— Goal of the exercise —
For the entries below, print exactly the lines between the line holding "Powered by Faume (1622, 1906)" and the line holding "Enterprise Glossar (198, 2348)", inclusive, and nothing else.
-- -- --
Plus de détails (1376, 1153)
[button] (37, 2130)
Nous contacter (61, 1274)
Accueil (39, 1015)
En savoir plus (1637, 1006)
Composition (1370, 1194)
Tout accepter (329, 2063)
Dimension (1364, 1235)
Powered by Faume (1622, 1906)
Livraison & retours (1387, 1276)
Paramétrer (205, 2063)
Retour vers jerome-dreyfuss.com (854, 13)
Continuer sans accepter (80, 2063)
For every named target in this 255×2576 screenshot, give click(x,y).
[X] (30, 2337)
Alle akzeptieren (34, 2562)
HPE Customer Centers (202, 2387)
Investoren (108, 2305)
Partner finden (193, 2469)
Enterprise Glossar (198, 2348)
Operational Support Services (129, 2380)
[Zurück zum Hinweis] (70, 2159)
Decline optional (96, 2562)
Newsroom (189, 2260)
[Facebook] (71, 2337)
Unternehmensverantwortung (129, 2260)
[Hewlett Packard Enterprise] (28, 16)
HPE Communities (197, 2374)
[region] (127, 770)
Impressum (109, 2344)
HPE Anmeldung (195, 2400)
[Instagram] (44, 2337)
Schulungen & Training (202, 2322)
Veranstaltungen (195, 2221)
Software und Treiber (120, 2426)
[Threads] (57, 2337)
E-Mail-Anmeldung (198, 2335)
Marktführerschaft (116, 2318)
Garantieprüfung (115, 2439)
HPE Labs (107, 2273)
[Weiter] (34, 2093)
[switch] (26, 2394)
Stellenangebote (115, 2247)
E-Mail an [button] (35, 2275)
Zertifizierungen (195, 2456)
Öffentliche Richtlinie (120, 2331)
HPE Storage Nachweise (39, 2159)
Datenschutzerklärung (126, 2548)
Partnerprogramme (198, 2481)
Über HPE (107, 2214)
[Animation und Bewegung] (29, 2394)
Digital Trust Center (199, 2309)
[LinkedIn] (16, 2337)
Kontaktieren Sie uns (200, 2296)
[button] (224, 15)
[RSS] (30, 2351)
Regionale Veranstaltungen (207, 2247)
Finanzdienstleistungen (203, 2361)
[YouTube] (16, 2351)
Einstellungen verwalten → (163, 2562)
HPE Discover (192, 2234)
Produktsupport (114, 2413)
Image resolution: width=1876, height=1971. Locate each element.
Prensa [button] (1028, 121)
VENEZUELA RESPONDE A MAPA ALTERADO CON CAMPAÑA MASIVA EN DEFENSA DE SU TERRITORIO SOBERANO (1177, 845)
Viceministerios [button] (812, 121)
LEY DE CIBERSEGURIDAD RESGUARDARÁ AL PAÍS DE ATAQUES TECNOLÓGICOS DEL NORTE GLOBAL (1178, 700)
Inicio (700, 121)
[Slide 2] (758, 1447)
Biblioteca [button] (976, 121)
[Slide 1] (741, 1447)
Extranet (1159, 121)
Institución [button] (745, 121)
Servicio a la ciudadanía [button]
-- -- --
— Answer for this exercise —
Powered by Faume (1622, 1906)
Livraison & retours (1387, 1276)
Paramétrer (205, 2063)
Retour vers jerome-dreyfuss.com (854, 13)
Continuer sans accepter (80, 2063)
For every named target in this 255×2576 screenshot, give click(x,y).
[X] (30, 2337)
Alle akzeptieren (34, 2562)
HPE Customer Centers (202, 2387)
Investoren (108, 2305)
Partner finden (193, 2469)
Enterprise Glossar (198, 2348)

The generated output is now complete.